**Material supplied:**
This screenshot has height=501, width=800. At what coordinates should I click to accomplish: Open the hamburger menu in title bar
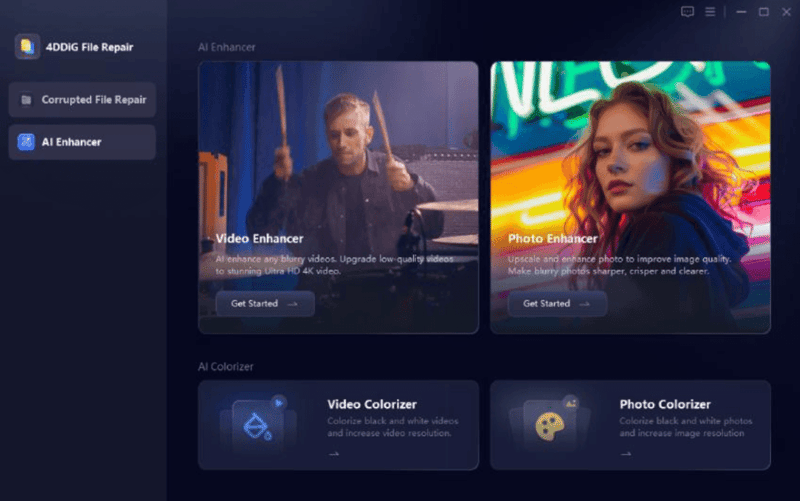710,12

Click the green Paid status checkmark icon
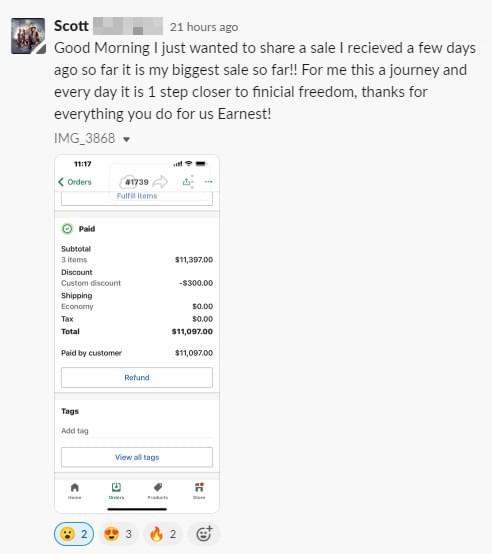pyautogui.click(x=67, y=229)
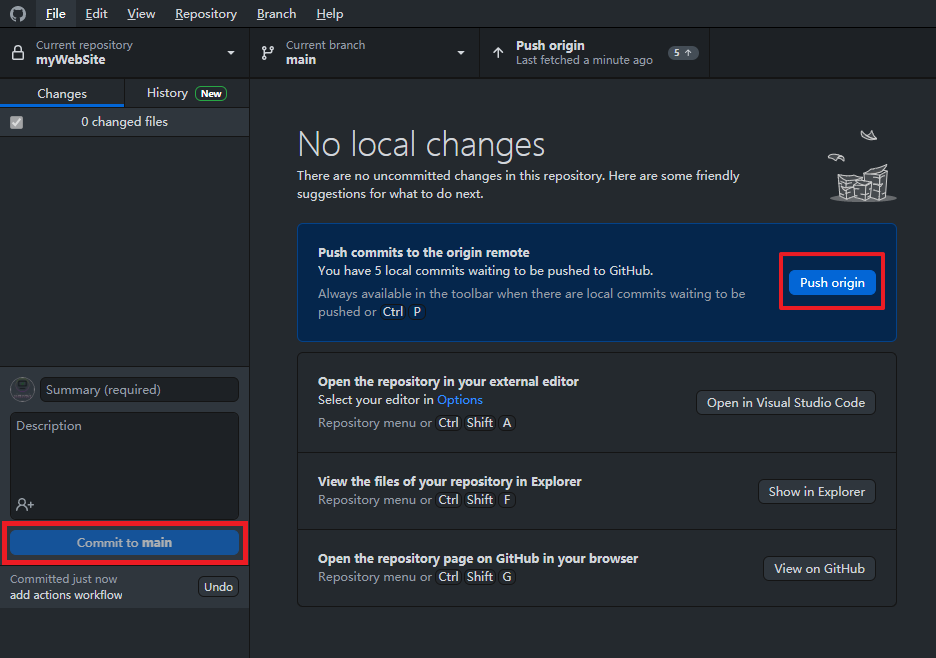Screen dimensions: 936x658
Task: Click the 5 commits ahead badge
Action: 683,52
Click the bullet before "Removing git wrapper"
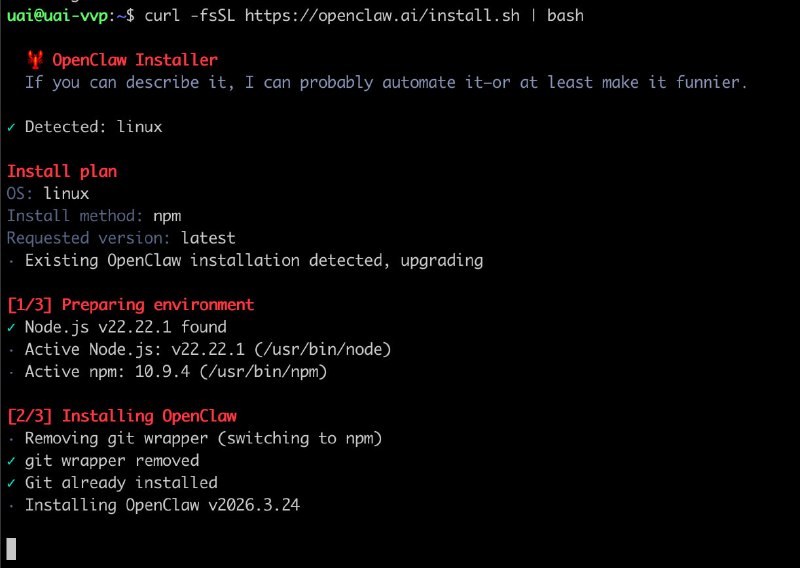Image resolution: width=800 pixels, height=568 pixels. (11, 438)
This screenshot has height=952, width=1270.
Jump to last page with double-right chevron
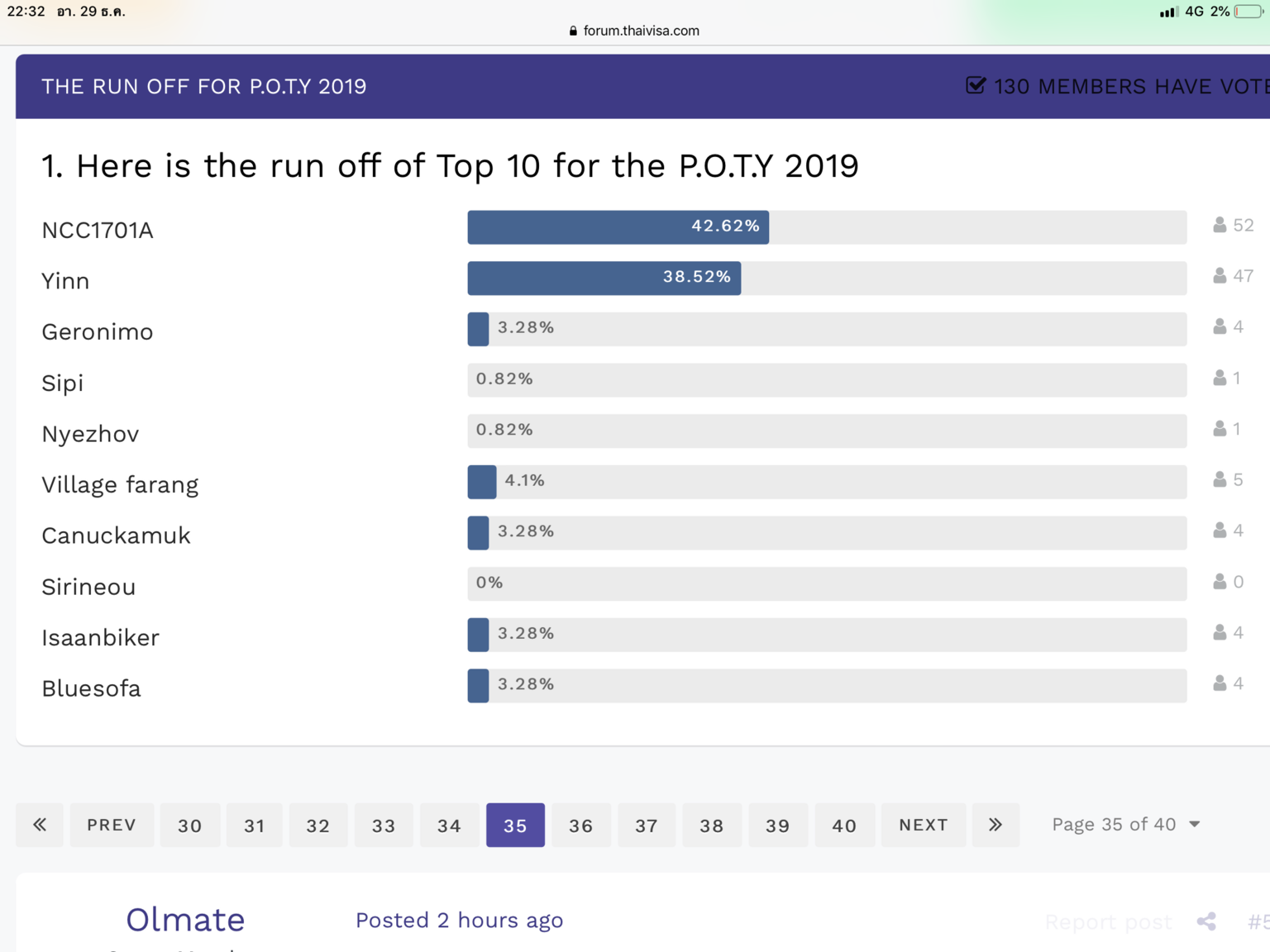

**Assignment:**
Give every record back exactly as it reads, with no images.

**Task solution:**
This screenshot has height=501, width=800. At what coordinates should I click to accomplish: Open the hamburger menu in title bar
710,12

Click the green Paid status checkmark icon
pyautogui.click(x=67, y=229)
Screen dimensions: 936x658
Task: Click the 5 commits ahead badge
Action: 683,52
Click the bullet before "Removing git wrapper"
Image resolution: width=800 pixels, height=568 pixels. (11, 438)
This screenshot has height=952, width=1270.
Jump to last page with double-right chevron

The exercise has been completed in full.